Calculation of $\displaystyle \operatorname{Li}_3\left(\frac{1}{2}\right)$
If we derive and integrate back $\displaystyle \operatorname{Li}_3\left(\frac{x}{1+x}\right)$ from $x=0$ to $x=1$, and then integrate by parts, we have
$$\operatorname{Li}_3\left(\frac{1}{2}\right)=\int_0^1 \frac{\displaystyle \operatorname{Li}_2\left(\frac{x}{1+x}\right)}{x(1+x)}\textrm{d}x=-\log(2)\operatorname{Li}_2\left(\frac{1}{2}\right)-\int_0^1 \frac{\displaystyle \log(1+x)\log\left(\frac{x}{1+x}\right)}{x(1+x)}\textrm{d}x$$
$$=-\log(2)\operatorname{Li}_2\left(\frac{1}{2}\right)-\frac{1}{3}\log^3(2)-\underbrace{\int_0^1\frac{\log(x)\log(1+x)}{x}\textrm{d}x}_{\displaystyle -3/4\zeta(3)}+\frac{1}{2}\underbrace{\int_0^1\frac{\log^2(1+x)}{x}\textrm{d}x}_{\displaystyle 1/4\zeta(3)}$$
$$=\frac{7 }{8}\zeta (3)-\frac{1}{2}\log (2)\zeta(2)+\frac{1}{6}\log ^3(2),$$
where the first of the remaining integrals can be approached with polylogarithms or geometric series, and the second one can be approached easily with algebraic identities.
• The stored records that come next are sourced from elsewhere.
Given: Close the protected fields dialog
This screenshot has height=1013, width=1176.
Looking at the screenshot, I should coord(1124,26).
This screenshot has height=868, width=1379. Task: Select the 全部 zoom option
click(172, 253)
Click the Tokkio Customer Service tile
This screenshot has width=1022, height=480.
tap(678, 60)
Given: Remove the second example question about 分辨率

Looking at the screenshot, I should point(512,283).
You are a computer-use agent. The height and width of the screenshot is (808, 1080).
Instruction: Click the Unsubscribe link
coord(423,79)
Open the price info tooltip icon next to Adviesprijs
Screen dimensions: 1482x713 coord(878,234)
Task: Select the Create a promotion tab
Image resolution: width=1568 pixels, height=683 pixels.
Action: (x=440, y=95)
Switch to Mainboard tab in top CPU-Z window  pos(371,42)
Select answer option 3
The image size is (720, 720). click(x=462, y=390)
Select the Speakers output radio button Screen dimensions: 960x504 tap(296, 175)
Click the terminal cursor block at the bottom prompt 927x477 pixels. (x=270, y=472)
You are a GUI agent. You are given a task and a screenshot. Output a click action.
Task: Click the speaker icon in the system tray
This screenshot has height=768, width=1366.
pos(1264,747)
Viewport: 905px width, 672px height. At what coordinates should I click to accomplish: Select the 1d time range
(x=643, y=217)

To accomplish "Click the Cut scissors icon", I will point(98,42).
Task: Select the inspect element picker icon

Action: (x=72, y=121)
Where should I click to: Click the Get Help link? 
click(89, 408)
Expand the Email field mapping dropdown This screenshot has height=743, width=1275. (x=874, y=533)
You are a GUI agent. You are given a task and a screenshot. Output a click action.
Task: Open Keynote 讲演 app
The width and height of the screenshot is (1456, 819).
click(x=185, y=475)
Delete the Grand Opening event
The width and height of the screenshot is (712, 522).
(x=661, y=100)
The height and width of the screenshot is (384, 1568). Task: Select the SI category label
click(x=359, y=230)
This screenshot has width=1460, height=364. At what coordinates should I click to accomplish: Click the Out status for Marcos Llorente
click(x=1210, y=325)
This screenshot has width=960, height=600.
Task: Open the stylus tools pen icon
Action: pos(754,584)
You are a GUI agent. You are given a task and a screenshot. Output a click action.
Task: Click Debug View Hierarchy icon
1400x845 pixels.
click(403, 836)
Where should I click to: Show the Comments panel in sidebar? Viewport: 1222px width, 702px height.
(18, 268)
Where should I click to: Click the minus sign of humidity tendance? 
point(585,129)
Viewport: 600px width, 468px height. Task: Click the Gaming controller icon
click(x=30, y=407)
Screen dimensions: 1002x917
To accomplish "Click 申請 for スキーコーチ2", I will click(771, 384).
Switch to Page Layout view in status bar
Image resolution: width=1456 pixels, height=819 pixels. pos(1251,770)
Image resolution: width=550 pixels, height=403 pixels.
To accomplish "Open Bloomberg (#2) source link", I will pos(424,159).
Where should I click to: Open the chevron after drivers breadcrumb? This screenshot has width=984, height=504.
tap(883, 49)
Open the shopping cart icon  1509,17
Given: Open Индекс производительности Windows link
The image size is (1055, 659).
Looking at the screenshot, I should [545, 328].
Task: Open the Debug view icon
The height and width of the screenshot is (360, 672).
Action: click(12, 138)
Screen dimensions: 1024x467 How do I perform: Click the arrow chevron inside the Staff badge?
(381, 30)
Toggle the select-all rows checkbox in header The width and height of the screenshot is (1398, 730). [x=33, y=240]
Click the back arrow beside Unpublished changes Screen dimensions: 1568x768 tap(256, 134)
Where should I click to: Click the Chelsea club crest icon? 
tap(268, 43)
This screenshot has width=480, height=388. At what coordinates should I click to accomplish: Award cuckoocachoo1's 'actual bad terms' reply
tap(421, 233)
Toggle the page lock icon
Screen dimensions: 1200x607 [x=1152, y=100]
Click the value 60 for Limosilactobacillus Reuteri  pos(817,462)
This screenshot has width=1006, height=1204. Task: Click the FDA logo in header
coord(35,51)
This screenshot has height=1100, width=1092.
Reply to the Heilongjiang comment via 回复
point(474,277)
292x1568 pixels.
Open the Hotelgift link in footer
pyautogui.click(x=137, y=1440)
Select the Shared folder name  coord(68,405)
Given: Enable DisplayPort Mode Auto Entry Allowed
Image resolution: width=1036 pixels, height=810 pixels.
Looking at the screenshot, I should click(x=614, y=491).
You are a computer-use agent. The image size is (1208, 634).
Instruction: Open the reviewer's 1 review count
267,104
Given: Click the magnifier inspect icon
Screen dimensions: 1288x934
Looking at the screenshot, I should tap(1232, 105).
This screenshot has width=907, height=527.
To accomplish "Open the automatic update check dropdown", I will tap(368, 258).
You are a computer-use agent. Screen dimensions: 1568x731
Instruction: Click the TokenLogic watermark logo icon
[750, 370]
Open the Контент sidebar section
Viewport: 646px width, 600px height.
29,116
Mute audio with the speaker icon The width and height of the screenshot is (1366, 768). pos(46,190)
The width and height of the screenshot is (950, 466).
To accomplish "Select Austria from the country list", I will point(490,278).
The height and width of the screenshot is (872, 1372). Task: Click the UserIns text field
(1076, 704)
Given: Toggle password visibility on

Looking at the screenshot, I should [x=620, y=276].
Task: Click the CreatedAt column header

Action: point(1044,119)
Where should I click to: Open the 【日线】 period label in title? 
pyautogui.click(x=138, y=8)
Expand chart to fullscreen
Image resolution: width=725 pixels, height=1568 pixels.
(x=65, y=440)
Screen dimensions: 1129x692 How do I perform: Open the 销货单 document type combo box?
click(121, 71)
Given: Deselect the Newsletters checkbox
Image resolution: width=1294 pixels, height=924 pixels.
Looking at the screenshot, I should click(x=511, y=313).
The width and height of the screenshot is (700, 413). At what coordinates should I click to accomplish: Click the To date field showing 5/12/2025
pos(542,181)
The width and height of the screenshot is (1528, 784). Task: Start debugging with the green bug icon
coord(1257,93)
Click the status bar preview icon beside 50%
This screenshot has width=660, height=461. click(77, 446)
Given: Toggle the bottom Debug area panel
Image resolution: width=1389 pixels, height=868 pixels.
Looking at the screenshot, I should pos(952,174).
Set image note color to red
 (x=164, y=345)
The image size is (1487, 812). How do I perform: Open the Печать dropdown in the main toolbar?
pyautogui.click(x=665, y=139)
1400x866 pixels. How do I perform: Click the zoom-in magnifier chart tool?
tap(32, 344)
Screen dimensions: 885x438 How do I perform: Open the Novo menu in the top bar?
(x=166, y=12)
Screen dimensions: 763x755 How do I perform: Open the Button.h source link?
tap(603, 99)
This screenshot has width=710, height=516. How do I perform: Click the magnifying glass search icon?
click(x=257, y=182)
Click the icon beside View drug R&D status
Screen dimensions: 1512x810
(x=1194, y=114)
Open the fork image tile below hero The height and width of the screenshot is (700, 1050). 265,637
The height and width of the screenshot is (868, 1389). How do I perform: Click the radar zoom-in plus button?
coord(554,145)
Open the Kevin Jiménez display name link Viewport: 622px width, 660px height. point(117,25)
A first note: A nice approach (and possibly unexpected) involving a form of Beta function to the integral $\displaystyle \int_0^1\frac{\log^2(1+x)}{x}\textrm{d}x$ may be found in the book, (Almost) Impossible Integrals, Sums, and Series, pages $72$-$73$.
A second note: From the solution in the book (see previous note), we immediately have that
$$\int_0^1\frac{\log^2(1+x)}{x}\textrm{d}x-\int_0^1\frac{\log(x)\log(1+x)}{x}\textrm{d}x=\int_0^1 \frac{\log(x)\log(1-x)}{x}\textrm{d}x,$$
which can be perfectly used in the solution above to avoid the algebraic identities (if we want to).
A third note: Let's recall a well-known result in the work with polylogarithms,
$$\int_0^x \frac{\log^2(1+t)}{t} \textrm{d}t$$
$$=\log(x)\log^2(1+x)-\frac{2}{3}\log^3(1+x)-2\log(1+x) \operatorname{Li}_2\left(\frac{1}{1+x}\right)-2 \operatorname{Li}_3\left(\frac{1}{1+x}\right),$$
found in the famous book Polylogarithms and Associated Functions by Leonard Lewin.
The nice thing about this method (involving the present generalization) is that in the right-hand side we get the desired trilogarithmic value with the opposite sign which assures the extraction, avoiding again the use of algebraic identities. The result is also met in the book, (Almost) Impossible Integrals, Sums, and Series, Section 1.4, page $3$.
A fourth note: perhaps no need to mention the third identity in $(1)$ here http://mathworld.wolfram.com/Trilogarithm.html
A fifth note: A fancy way of extracting the value $\displaystyle \operatorname{Li}_3\left(\frac{1}{2}\right)$ is based upon the identity
$$\small\int_0^1 \frac{\log (x) \log (1-x)}{1-a x} \textrm{d}x=\frac{\pi^2}{6}\frac{ \log (1-a)}{a}+\frac{1}{6}\frac{\log ^3(1-a)}{a}+\frac{1}{a}\operatorname{Li}_3(a)-\frac{1}{a}\operatorname{Li}_3\left(\frac{a}{a-1}\right), \ a<1,$$
used in this solution https://math.stackexchange.com/q/3503196. Setting $a=-1$ everything becomes clear in the right-hand side, and in the left-hand side the integral we have to deal with is already calculated elegantly in the paper A note presenting the generalization of aspecial logarithmic integral, that is
$$\int_0^1 \frac{\log(x)\log(1-x)}{1+x}\textrm{d}x=\frac{13}{8}\zeta(3)-\frac{3}{2}\log(2)\zeta(2).$$
From another point of view, if we assume knowledge of the value of $\displaystyle \operatorname{Li}_3\left(\frac{1}{2}\right)$, we get another way of calculating the previously mentioned integral.